Agreed, though I would have to assume that more applicable here would be a single Blood Lily or Assize CDR... both of which still would likely reduce skill expression in that their anti-synergies would further punish holding Assize for more than just damage (reducing its use cases / what optimizations are worth worrying about for most players) and would delay Lily heals until Misery can be cast.Originally Posted by Renathras
Previous examples included a Thundercloud-like effect, so we may as well sim that, too. Depending on whether it simply deals bonus damage equal to the remaining ticks on the replaced effect or is just an outright double-damage hit like the original Thundercloud, such would not necessarily be OP, but would also slightly reduce skill expression, as that randomization would degrade deliberate fight-specific planning and interaction with other means of mobility (Regen, that Lilies are quite limited, etc.).

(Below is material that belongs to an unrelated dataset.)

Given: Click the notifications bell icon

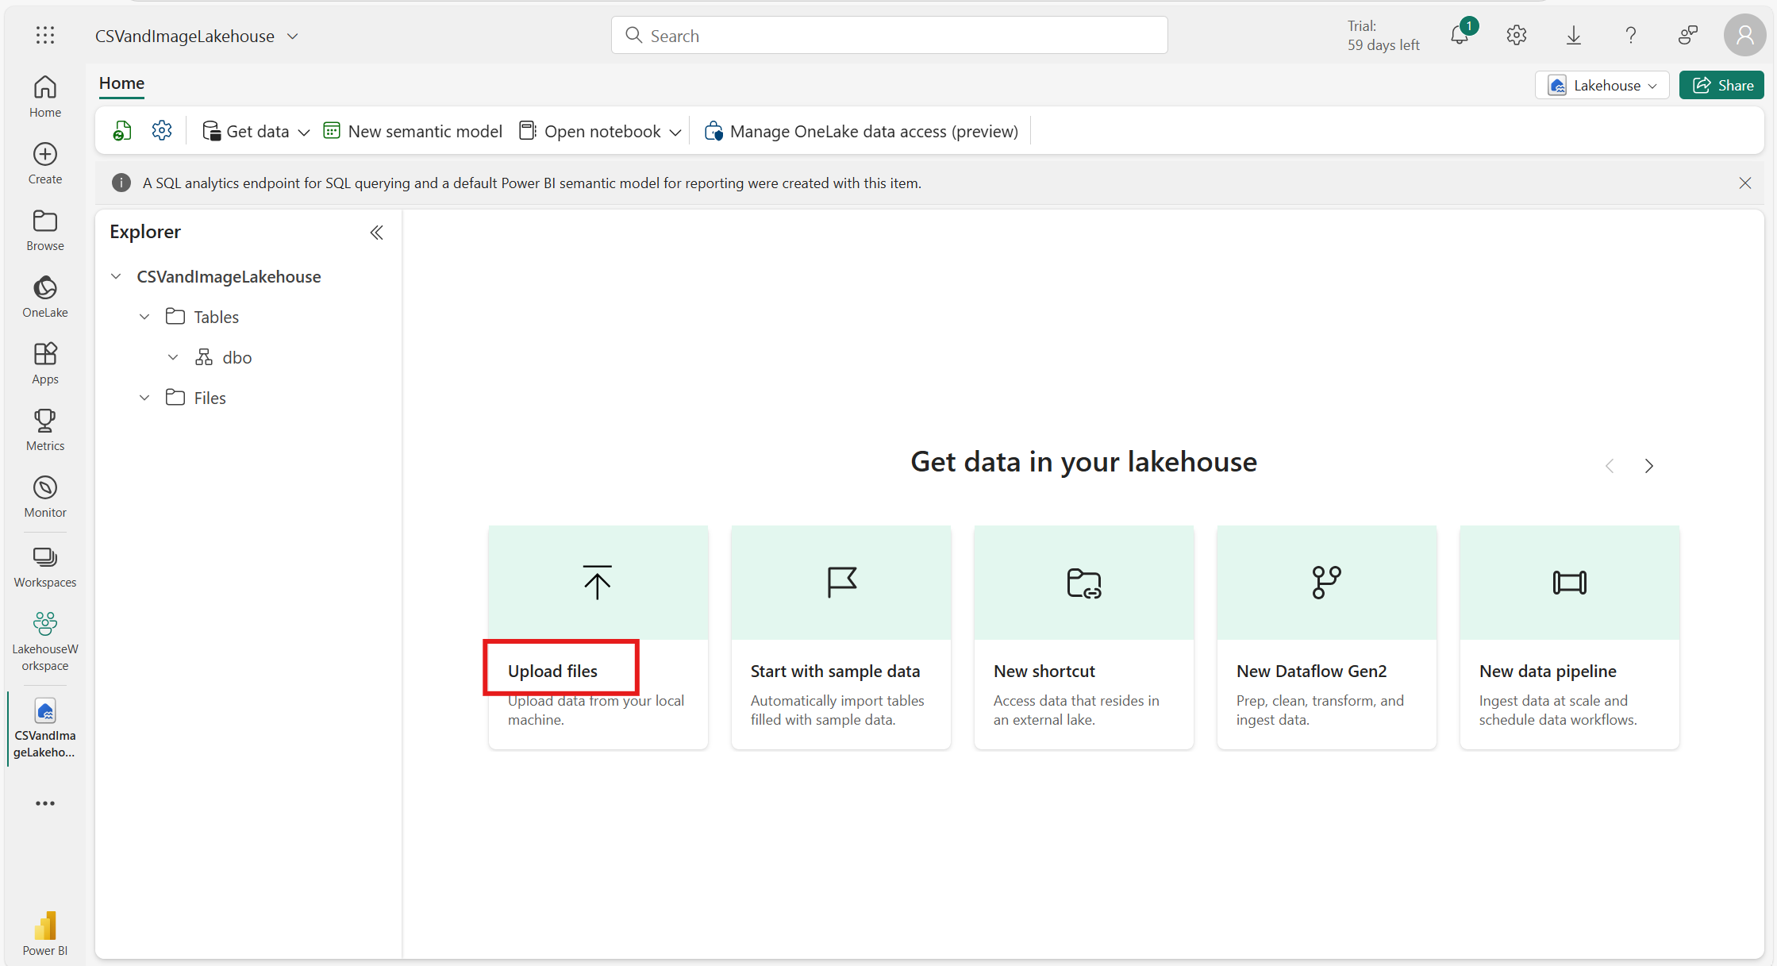Looking at the screenshot, I should pyautogui.click(x=1459, y=36).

In short: More on-paper stuff is not always more in-practice depth. It's often the opposite. Depth requires complexity, but that can often come from just putting very simple tools in the right arrangement with each other, rather than requiring any fat tooltip. Not all complexity is obvious, and not all complexity makes depth. The lasting gameplay lies in the implications on permissible gambles and what considerations are made relevant to each other, not just in what things happen to be co-affected without any change to optimization or consideration nor just due to each tool's amount of reading required or effects attached.